Textos publicados pelo autor

Pergunta:

Como classificar «de água», na seguinte frase?

«Agora uma estreita tira de água e monte que se avistava entre dois prédios (...)»

É que não se enquadra, a nosso ver, nos casos do complemento do nome, mas parece-nos necessário para a inteligibilidade da frase. Ex.: «Passa-me a tira» (será sempre necessário dizer de quê...).

Obrigada.

Resposta:

Palavras como tira, pedaço, bocado, porção, dose, pinga são consideradas parte integrante de expressões quantitativas nominais («uma tira de veludo», «um pedaço de tecido», «uma dose de arroz», etc.). Note-se que o termo «expressão quantitativa nominal» não faz parte da terminologia usada nos ensinos básico e secundário em Portugal (cf. Dicionário Terminológico), embora se encontre em obras e estudos elaborados no âmbito da linguística (cf.
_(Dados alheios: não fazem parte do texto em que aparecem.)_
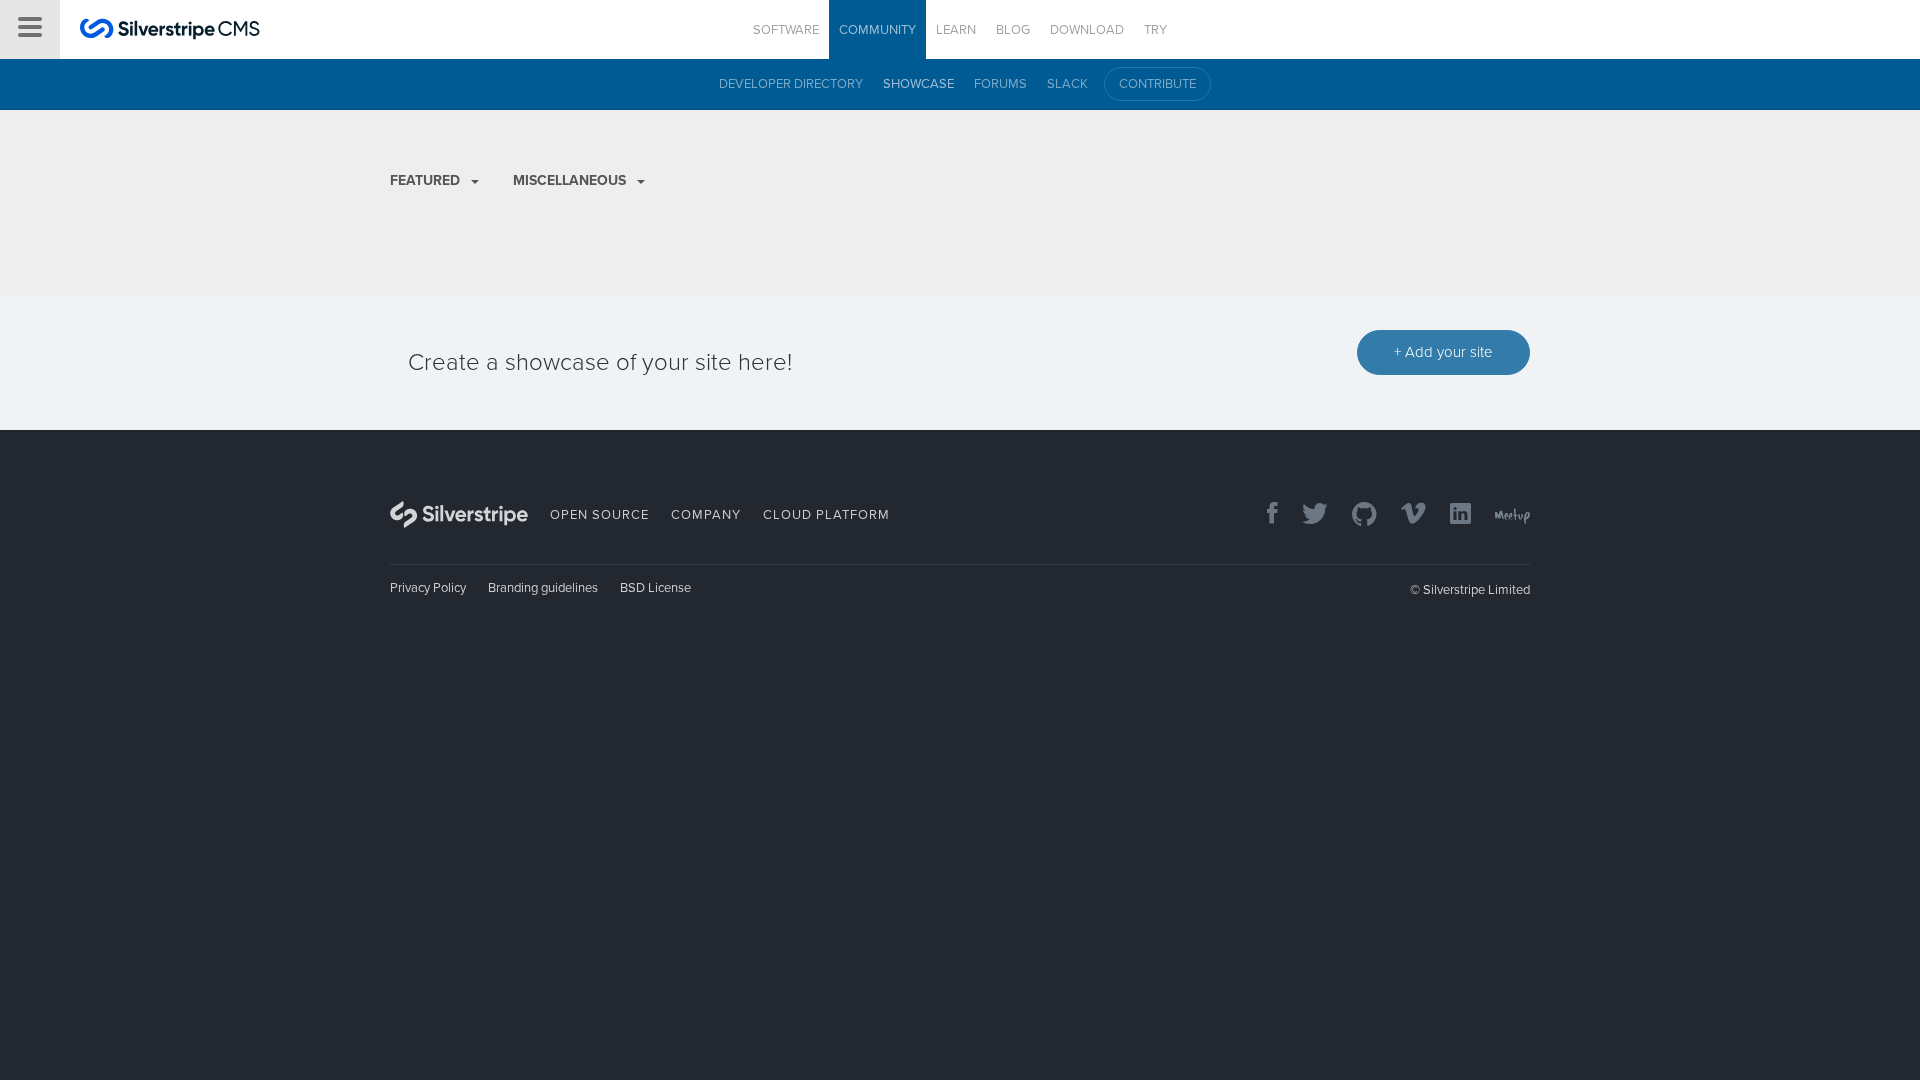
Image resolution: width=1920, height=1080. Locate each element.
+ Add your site (1443, 352)
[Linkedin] (1450, 515)
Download (1087, 30)
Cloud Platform (826, 515)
M.ª Helena Mira Mateus et al. Gramática da Língua Portuguesa, Lisboa, Editorial Caminho, págs. 352/353). Observe-se ainda que, apesar de incluírem grupos preposicionais iguais ou semelhantes a complementos nominais (ibidem), estas expressões quantitativas têm um comportamento próprio, porque o significado global da expressão é sempre dado pela expressão quantificada (ibidem): «uma tira de veludo» não deixa de ser "veludo", ao contrário das estruturas que incluem verdadeiros complementos nominais («a invasão do Iraque» não significa «Iraque» nem «parte do Iraque»).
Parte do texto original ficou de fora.